The other day, the NYT published an opinion piece with a different take:
(Also a gift link)
The author starts by listing common reasons suggested from not having kids. Economics, finding the right partner, getting established in careers, concerns about climate change and the burden on the planet, convenient about bringing children into a broken world. Just because women now can choose not to. And then they say:
I suspect there’s some truth in all of these explanations. But I think there’s another reason, too, one that’s often been overlooked. Over the past few decades, Americans have redefined “harm,” “abuse,” “neglect” and “trauma,” expanding those categories to include emotional and relational struggles that were previously considered unavoidable parts of life. Adult children seem increasingly likely to publicly, even righteously, cut off contact with a parent, sometimes citing emotional, physical or sexual abuse they experienced in childhood and sometimes things like clashing values, parental toxicity or feeling misunderstood or unsupported.

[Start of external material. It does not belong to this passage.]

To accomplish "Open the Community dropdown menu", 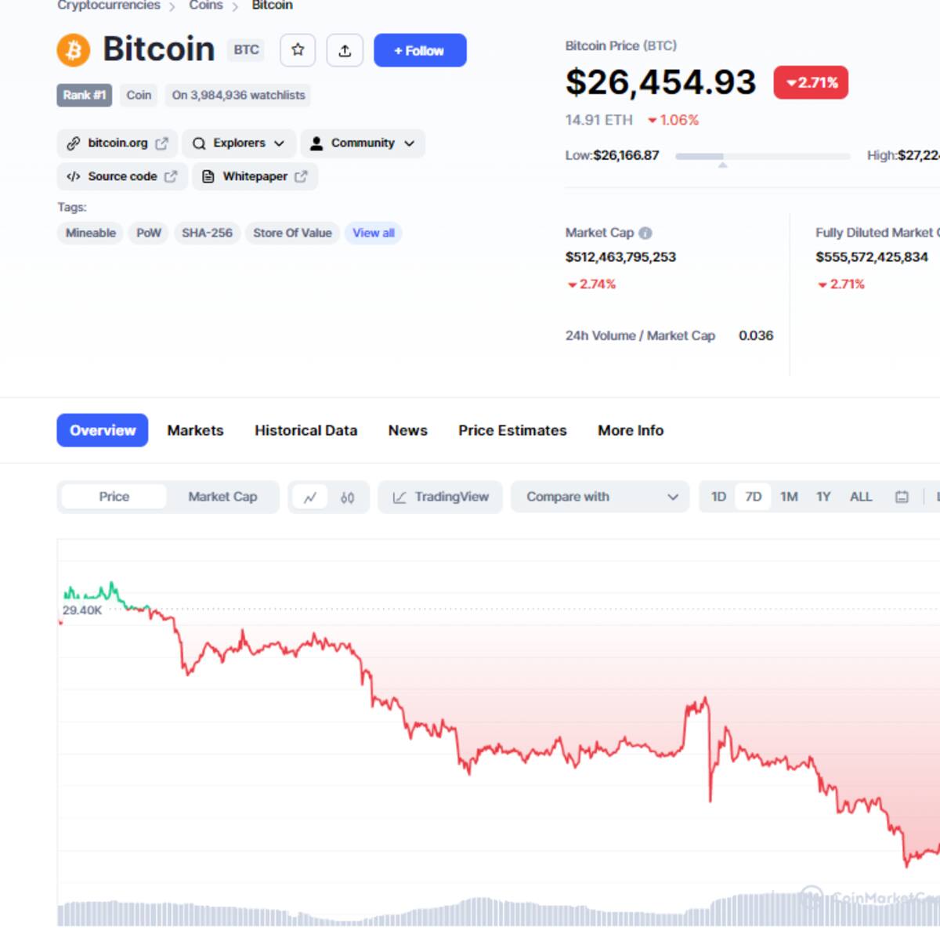I will tap(363, 143).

Basically, it’s gotten really really hard to be agood parent, so why even try.
The author was in therapy for years, with a life threatening eating disorder, among other issues. Her therapist affirmed her pain, and said her parents sounded controlling. Modern therapy often assumes that our current pain is due to some kind of early trauma, and it’s our parents’ fault.

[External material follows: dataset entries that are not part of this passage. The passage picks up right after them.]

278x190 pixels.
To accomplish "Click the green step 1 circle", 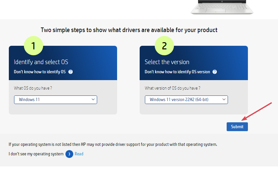I will (33, 46).
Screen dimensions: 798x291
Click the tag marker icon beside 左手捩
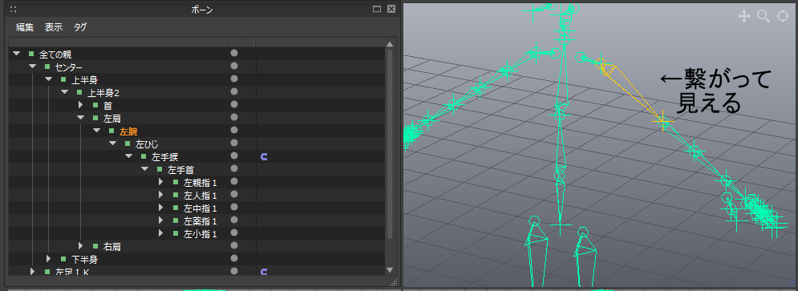tap(264, 156)
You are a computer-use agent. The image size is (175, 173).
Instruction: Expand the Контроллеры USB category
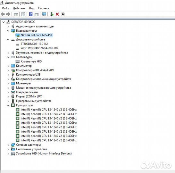(8, 75)
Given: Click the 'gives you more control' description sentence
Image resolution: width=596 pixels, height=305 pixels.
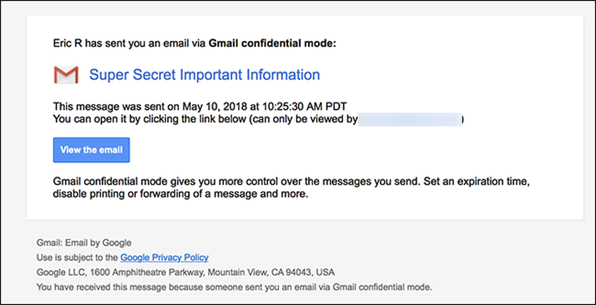Looking at the screenshot, I should pos(237,182).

Like most suffering people, I was self-absorbed. Wrapped up in my own pain and dramas, I didn’t notice much about my mother.
Now that she’s pregnant, she’s suddenly thinking about that time from her mother’s perspective, and how much her mother gave up to sit miserably at her side and try to keep her alive and support her.
So why sign up to damage kids and be forever at fault for it?
She also points out that once upon a time, the commitment ran both ways. Parents were supposed to love and feed and train their kids, and in return, kids were supposed to love and honor and defer to their parents. But now, adult kids can just abandon their parents.
More emotional cost, less emotional benefit. → fewer kids.